Kajian ini juga mengidentifikasi beberapa celah penelitian. Sebagian besar studi masih berfokus pada sektor kesehatan dan perhotelan, menggunakan desain potong lintang (cross-sectional), serta belum banyak menguji pengaruh faktor organisasi, interpersonal, dan individual secara terpadu. Selain itu, perbedaan karakteristik antargenerasi dan lintas budaya masih memerlukan penelitian lebih lanjut agar strategi retensi semakin relevan dengan dinamika dunia kerja modern.

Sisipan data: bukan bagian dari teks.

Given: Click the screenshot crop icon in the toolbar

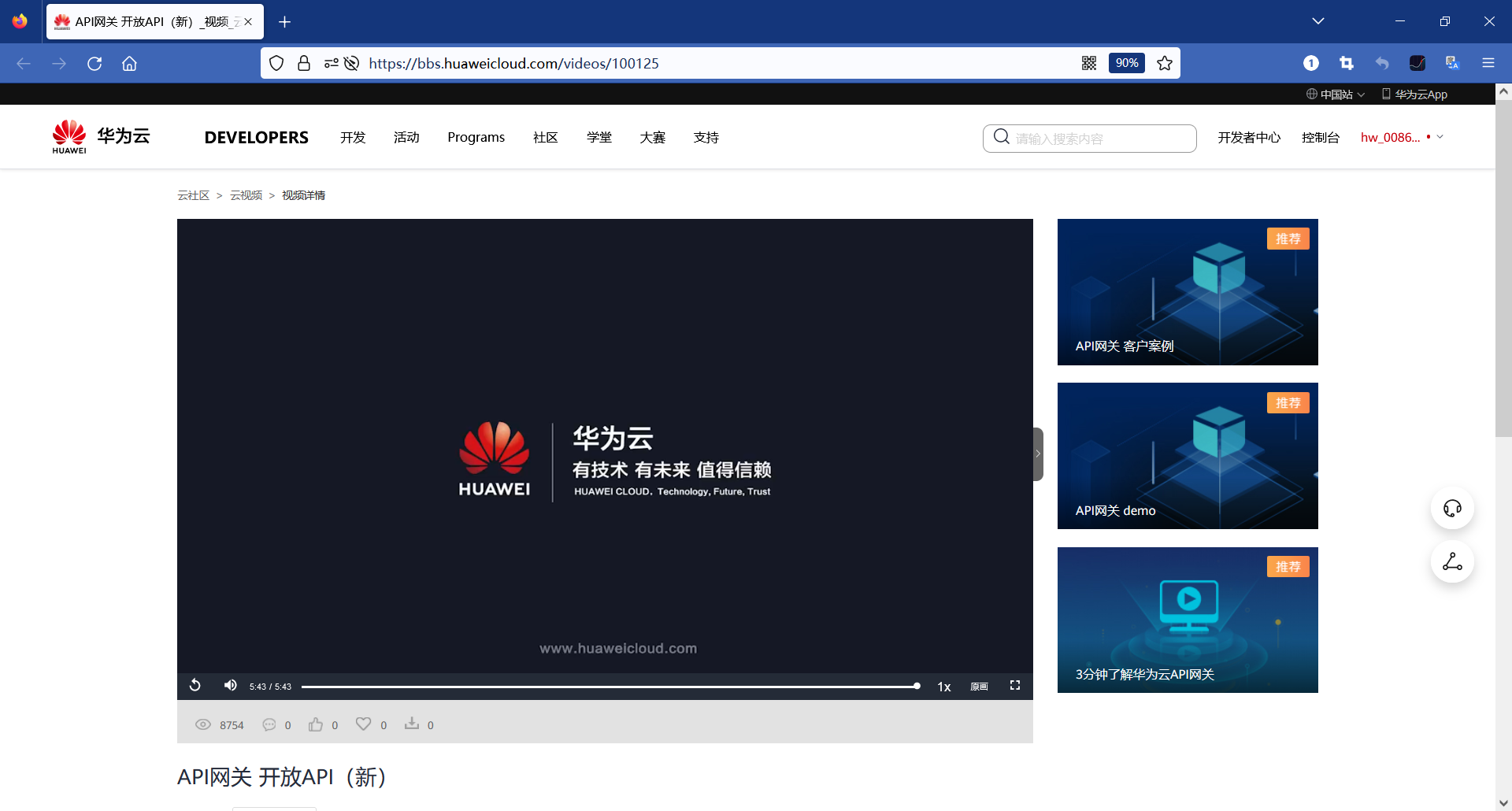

Bagi praktisi sumber daya manusia, pesan utamanya jelas. Upaya mempertahankan karyawan tidak cukup dilakukan melalui kenaikan kompensasi. Organisasi perlu membangun sistem kerja yang adil, kepemimpinan yang suportif, hubungan kerja yang sehat, dan pengalaman kerja yang bermakna. Retensi yang berkelanjutan lahir dari perpaduan antara kebijakan organisasi yang baik, kualitas relasi di tempat kerja, dan kesejahteraan psikologis karyawan.

Prof. Dr. Seger Handoyo

Factors influencing employee intention to quitand stay: a scoping review and insights for future research.